Figure 1 shows that the power (i.e., the true positive rate (TPR) values) increases with larger sample sizes. For 400 subjects and 50% missing values, which are the characteristics of the colorectal cancer study, there are distinct clusters of TPR and FDR values: Full, KNN dependent and Case deletion methods cluster separately, whereas the KNN independent, MCMC, and EM methods are grouped together. Although the KNN dependent method has slightly lower power than the other imputation methods (the TPR values are in the range of 0.93-0.98 for 400 subjects and 50% missing), it controls the FDR values below the threshold of 0.05, which is represented by red dotted lines in the figures. The KNN independent method, the MCMC and the EM algorithms have the highest power (the TPR values are in the range of 0.985-1 for 400 subjects and 50% missing), but lack control of FDR, i.e. the FDR values cross the threshold of 0.05 for all number of subjects and missing percentages. The case deletion method shows the lowest power, but maintains control of the FDR for all number of subjects and percentages of missing values4.
Depending on the study goals, researchers could select the conventional KNN or the multiple imputations methods that ignore the imputation-induced dependence to achieve more statistical power (with controlling the false discovery rate at 0.05) but risk a higher proportion of false discoveries. Otherwise, they could use the KNN dependent method that considers the dependence to have moderate loss of power but lower risk of false discoveries. In addition, the KNN dependent method is a non-parametric, robust, and computationally efficient.
Our highly trained Precision Statistics® approach used by the team at BSSI is devoted to addressing our clients’ needs by offering sound statistical methods. Through implementing up-to-date imputation methods we accurately predict missing values and account for uncertainty in the imputed data while considering the demographic, clinical, general health, genetic, and lifestyle variables, as well as other biologically related information.
- Stevens J.R., Suyundikov A., and Slattery M.L. Accounting for Missing Data in Clinical Research. Journal of the American Medical Association 2016, 315(5):517-518.

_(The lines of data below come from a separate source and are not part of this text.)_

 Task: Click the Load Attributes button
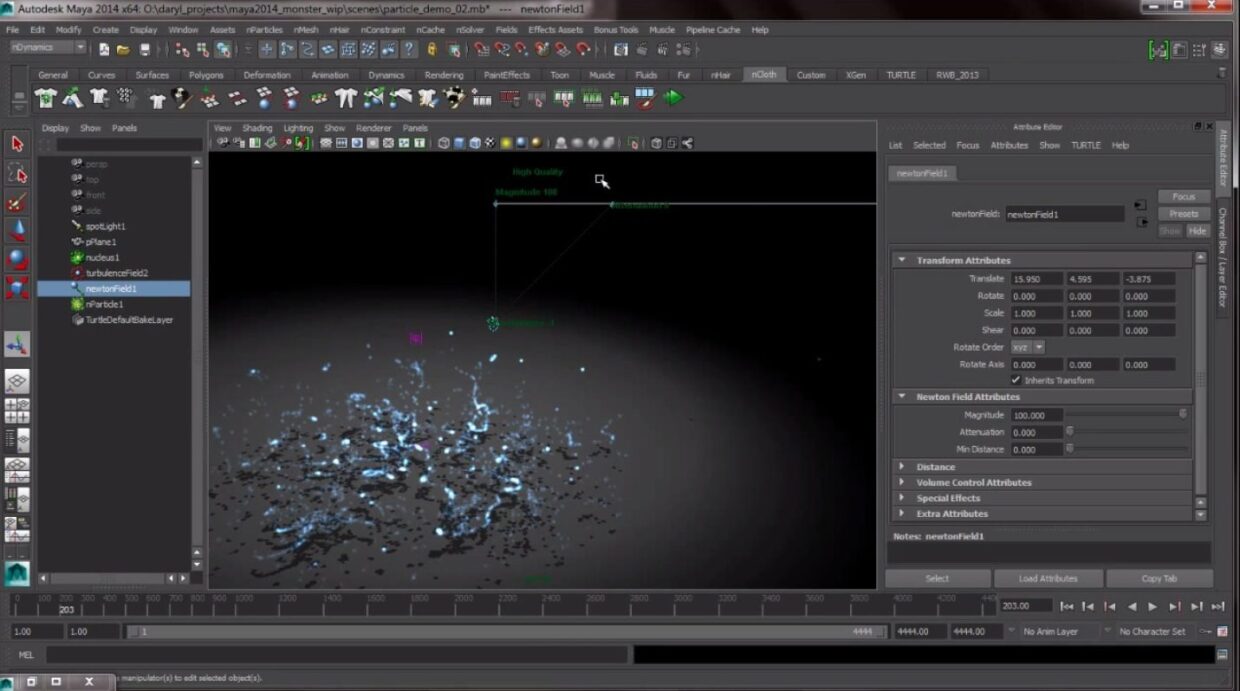point(1048,578)
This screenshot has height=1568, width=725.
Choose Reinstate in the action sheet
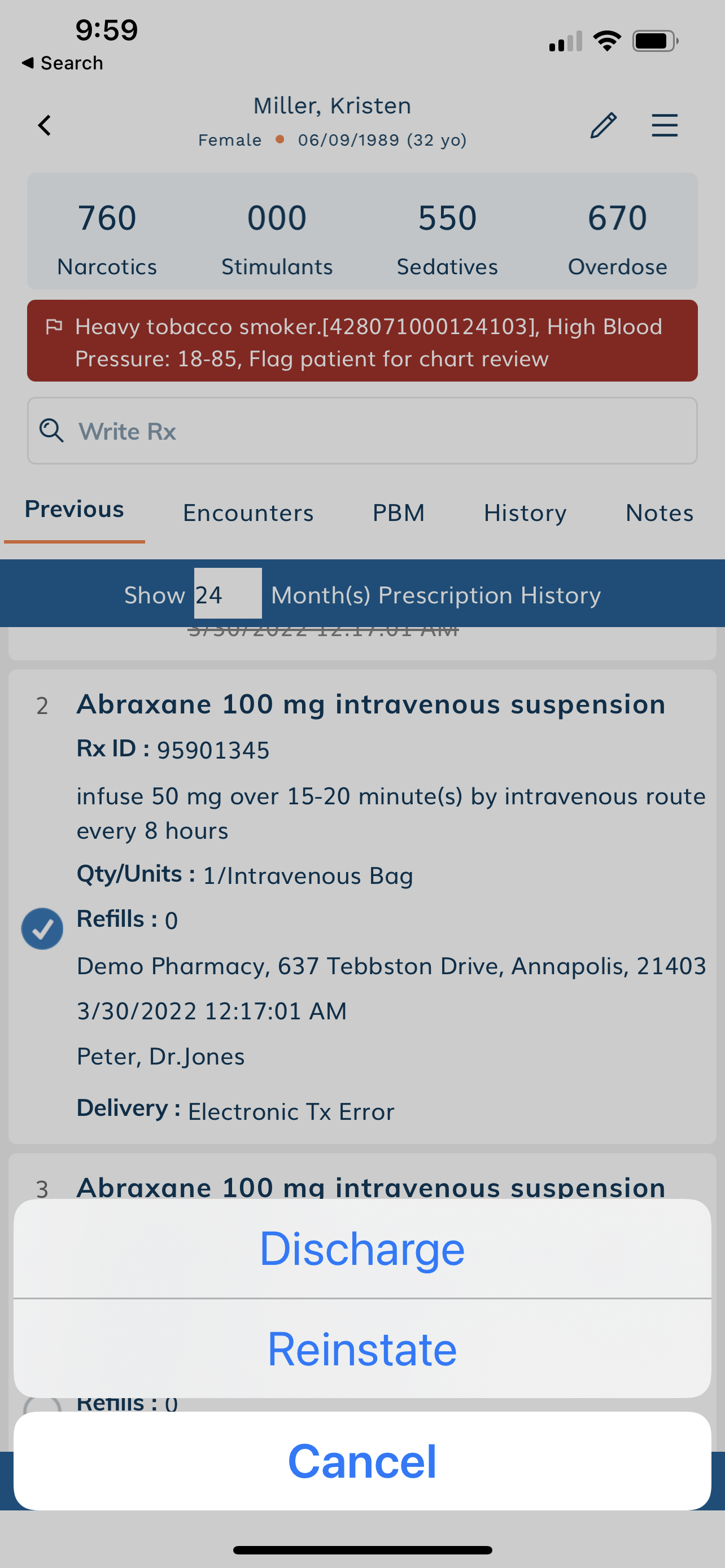click(x=362, y=1348)
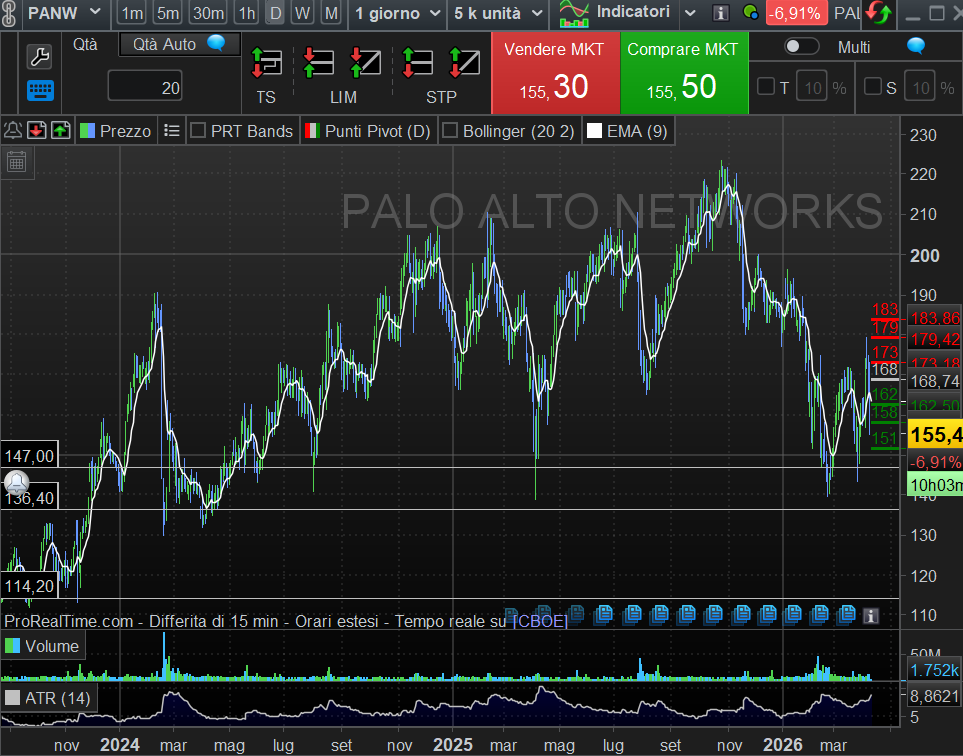Enable the Bollinger (20 2) checkbox
963x756 pixels.
[x=450, y=131]
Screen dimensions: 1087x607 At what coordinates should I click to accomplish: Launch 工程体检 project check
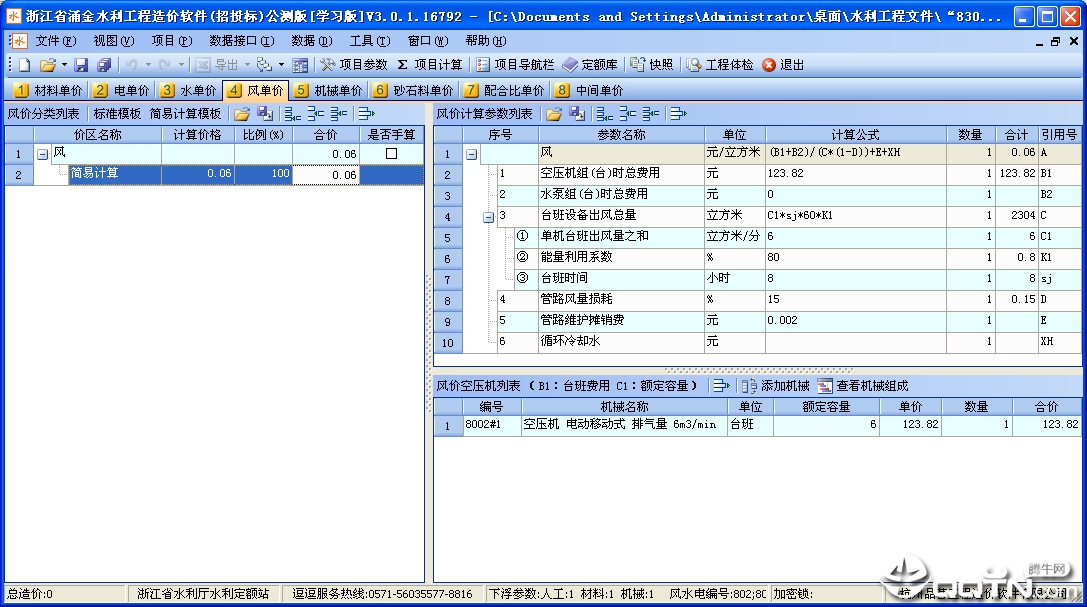(720, 65)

- Troyanskaya O., Cantor M., Sherlock G., Brown P., Hastie T., Tibshirani R., et al. Missing value estimation methods for DNA microarrays. Bioinformatics 2001;17(6): 520-525.
- Newgard C.D., Lewis R.J. Missing data: how to best account for what is not known. JAMA 20015:314(9):940-941.
- Suyundikov A., Stevens J.R., Corcoran C., Herrick J., Wolff R.K., and Slattery M.L. Incorporation of subject-level covariates in quantile normalization of miRNA data. BMC Genomics 2015, 16:1045.